That little child with large brown eyes full of tears and shock will be comforted someday; for now, I have no words. To the young wife going to have her baby, not knowing whether her ventilated husband is alive, I can only cry for your pain.

To the community leaders who closed down the shuls (synagogues and study halls) even before the state required you to, I commend you. The mothers and fathers holed up in their small apartment without a backyard with their large families for weeks already without a TV, video games or even internet, I celebrate your commitment to keeping them and all of us as safe as possible.

More than anything to my brothers on Hatzolah (volunteer EMT squad), the whole Jewish nation is standing in awe. Without getting one dollar in salary or a pension, you are responding to hundreds of calls with such bravery. You put your life at risk as you and your volunteer paramedics run into home after home. Your comforting empathy and messages of hope, as you send off those patients who need to be transported to the hospital not knowing if they will ever come out, is jaw dropping. To the doctors and rabbis sick at home or in the hospital with COVID-19 yet still serving the community in any possible capacity, you are fulfilling your mission statement of dedication.
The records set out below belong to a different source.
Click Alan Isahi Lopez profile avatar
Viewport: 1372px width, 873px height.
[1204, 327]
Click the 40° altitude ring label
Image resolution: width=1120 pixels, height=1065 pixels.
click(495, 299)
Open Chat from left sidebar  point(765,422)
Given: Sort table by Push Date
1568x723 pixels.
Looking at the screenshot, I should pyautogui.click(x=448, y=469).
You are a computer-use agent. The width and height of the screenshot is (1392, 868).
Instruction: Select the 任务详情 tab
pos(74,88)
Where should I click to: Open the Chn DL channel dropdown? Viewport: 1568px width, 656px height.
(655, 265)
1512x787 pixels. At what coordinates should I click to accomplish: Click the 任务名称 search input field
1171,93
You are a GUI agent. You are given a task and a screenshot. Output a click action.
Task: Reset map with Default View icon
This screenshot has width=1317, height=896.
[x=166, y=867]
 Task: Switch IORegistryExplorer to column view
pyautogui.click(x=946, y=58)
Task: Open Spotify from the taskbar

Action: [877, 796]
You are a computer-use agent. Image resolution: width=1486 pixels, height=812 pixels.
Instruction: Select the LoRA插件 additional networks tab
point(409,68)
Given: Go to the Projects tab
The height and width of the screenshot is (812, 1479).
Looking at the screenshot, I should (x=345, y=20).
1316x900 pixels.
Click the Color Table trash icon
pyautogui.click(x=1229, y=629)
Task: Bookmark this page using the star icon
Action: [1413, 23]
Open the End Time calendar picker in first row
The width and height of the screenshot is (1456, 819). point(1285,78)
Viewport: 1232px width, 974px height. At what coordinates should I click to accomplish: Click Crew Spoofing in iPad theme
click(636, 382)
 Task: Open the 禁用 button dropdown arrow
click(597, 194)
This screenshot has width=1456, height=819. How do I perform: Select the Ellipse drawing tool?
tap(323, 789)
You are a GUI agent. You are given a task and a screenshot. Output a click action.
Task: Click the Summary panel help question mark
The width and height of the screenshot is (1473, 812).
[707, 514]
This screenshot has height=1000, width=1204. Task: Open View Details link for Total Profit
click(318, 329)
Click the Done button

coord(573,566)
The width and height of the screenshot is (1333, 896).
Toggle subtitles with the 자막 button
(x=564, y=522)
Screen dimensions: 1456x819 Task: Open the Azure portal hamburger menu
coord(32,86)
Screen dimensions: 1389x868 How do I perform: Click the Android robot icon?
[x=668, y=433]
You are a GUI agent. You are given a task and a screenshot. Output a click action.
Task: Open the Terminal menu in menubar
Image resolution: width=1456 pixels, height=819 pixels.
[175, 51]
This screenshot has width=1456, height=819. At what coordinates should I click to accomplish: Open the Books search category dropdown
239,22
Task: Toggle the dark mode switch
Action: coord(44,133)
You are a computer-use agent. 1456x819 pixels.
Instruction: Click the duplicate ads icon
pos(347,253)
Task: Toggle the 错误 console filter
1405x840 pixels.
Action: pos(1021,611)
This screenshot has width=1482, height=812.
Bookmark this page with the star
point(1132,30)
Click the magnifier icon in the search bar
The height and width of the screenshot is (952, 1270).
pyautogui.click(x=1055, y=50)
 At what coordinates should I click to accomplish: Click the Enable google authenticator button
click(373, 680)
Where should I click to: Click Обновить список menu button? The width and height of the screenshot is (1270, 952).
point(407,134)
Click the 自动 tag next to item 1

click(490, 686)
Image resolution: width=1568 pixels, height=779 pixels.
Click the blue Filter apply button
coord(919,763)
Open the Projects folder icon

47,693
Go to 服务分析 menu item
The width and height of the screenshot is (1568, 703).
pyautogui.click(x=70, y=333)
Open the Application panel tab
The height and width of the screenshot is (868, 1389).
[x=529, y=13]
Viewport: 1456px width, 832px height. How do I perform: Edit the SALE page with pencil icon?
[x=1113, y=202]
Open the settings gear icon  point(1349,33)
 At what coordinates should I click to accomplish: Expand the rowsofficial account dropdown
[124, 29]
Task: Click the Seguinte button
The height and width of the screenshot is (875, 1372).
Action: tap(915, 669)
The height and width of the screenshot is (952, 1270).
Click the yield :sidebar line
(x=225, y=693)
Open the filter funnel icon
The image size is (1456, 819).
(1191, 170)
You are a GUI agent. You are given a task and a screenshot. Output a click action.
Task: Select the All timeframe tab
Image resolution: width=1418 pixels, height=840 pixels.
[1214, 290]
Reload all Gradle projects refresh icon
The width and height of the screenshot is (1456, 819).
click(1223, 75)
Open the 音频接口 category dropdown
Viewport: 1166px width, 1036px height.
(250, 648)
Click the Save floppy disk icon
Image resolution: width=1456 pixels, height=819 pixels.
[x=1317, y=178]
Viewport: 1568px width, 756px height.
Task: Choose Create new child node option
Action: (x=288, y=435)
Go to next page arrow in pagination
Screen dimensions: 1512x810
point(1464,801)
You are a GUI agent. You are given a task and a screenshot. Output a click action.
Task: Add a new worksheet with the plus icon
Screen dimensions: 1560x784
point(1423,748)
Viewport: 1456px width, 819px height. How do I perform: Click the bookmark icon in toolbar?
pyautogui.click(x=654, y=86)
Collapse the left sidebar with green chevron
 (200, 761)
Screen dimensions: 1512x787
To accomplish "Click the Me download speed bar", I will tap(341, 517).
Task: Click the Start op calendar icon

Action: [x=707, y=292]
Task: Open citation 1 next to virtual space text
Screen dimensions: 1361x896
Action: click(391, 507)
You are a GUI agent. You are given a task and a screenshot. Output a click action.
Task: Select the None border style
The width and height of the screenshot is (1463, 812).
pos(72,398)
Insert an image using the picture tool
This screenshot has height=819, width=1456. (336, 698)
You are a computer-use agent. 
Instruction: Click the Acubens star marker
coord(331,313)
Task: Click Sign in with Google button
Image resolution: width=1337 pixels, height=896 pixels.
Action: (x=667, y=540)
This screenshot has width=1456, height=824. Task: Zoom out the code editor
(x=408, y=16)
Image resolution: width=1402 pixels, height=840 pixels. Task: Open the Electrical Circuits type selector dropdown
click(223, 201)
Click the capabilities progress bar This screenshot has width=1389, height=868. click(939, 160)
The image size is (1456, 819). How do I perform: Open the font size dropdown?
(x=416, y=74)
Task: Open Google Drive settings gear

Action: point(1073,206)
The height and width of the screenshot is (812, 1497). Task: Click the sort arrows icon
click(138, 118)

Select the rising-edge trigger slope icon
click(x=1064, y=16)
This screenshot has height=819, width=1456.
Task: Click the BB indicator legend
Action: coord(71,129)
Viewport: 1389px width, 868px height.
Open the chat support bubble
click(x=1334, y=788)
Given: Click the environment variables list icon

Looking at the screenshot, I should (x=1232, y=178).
This year Pesach will not be the same either. You will not be at the seder with your parents, grandparents and great grandparents as usual. It is what would be for the rest of the world canceling Thanksgiving. Young couples will hole up in small apartments, sad and lonely without their family and community to bond with. Despite that, thank you Lakewood rabbis for protecting your communities with edicts more stringent than that of the state. Their robocalls, letters and emails are saving lives. Listen to their guidance and be well.